NBG-vertaling 1951

Jeremia 48:16-26 NBG-vertaling 1951 (NBG51)

16. Moabs ondergang komt nabij en zijn rampspoed haast zich zeer.

17. Beklaagt het, allen die er rondom woont, en allen die zijn naam kent; zegt: Ach, hoe is de scepter der kracht, de staf der heerlijkheid, gebroken!

18. Daal af van uw ereplaats en zet u neer in het vuil, o inwoonster, dochter van Dibon, want de verwoester van Moab trekt tegen u op, hij vernielt uw vestingwerken.

19. Ga op de weg staan en zie uit, inwoonster van Aroër; ondervraag de vluchteling en de ontkomene, zeg: Wat is er geschied?

20. Te schande geworden is Moab, want het is terneergeslagen; jammert het uit en schreeuwt; boodschapt aan de Arnon, dat Moab verwoest is.

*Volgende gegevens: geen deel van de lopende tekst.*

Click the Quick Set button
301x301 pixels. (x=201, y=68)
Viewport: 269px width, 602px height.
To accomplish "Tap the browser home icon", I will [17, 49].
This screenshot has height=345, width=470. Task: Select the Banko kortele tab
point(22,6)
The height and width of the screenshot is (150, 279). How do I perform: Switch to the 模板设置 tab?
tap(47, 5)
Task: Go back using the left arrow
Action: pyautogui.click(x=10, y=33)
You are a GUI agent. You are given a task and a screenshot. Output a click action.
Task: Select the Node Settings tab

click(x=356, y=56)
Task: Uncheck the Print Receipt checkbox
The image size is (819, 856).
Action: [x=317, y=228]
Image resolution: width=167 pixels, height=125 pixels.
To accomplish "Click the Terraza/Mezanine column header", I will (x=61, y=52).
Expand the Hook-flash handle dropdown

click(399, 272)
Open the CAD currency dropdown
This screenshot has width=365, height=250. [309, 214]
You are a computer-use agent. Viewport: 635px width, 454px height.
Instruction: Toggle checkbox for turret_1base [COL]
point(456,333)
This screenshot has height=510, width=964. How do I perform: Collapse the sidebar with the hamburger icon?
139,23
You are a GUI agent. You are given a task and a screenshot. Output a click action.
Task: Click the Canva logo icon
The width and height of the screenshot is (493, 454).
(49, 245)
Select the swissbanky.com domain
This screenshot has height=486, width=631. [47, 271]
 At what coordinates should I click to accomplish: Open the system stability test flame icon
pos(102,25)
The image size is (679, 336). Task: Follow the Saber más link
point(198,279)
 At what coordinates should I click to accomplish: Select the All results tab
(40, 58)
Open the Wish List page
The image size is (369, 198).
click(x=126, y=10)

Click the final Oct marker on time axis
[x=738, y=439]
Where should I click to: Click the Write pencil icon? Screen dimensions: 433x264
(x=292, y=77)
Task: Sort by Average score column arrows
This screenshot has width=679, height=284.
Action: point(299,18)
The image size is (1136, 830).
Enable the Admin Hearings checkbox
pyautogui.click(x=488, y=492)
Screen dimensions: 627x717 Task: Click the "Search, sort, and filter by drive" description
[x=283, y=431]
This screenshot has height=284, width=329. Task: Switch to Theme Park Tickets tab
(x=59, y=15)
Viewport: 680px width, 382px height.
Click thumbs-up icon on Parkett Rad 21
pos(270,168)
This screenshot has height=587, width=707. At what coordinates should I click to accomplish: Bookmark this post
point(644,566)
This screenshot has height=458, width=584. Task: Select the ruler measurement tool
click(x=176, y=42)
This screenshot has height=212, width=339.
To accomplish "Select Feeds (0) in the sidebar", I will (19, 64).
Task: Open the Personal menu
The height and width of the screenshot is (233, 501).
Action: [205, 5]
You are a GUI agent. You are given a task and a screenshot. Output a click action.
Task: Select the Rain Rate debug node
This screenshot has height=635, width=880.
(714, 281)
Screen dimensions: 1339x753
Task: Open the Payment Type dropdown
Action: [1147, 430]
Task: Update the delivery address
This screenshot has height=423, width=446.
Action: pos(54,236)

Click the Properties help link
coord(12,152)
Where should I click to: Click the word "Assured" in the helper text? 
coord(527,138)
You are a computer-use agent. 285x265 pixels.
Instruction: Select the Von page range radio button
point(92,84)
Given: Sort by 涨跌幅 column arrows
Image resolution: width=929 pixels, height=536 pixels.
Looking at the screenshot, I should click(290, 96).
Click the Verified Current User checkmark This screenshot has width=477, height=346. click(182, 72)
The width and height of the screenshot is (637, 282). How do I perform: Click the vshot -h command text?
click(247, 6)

21. Ja, een gericht is gekomen over het land van de vlakte, over Cholon, Jahas, Mefaät,

22. Dibon, Nebo, Bet-Diblataïm,

23. Kirjataïm, Bet-Gamul, Bet-Meon,

24. Keriot, Bosra en over al de steden van het land van Moab, die veraf en die dichtbij zijn.

25. Afgehouwen is de hoorn van Moab en zijn arm is gebroken, luidt het woord des Heren.

26. Maakt het dronken, omdat het zich tegen de Here heeft verheven, zodat Moab neertuimelt in zijn uitbraaksel en ook zelf ten spot wordt.